What to produce: Report each line of the records below that contains the string "height". Case counts.

Provided records:

☆ ☆ ☆ ☆ ☆

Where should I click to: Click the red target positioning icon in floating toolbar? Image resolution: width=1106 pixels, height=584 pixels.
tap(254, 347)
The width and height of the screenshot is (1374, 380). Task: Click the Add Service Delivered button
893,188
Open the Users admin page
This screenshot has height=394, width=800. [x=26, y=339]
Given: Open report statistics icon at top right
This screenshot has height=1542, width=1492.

☆ ☆ ☆ ☆ ☆

Task answer:
Where should I click to: Click the red target positioning icon in floating toolbar? Image resolution: width=1106 pixels, height=584 pixels.
The width and height of the screenshot is (1374, 380). Task: Click the Add Service Delivered button
This screenshot has height=394, width=800. [x=26, y=339]
This screenshot has height=1542, width=1492.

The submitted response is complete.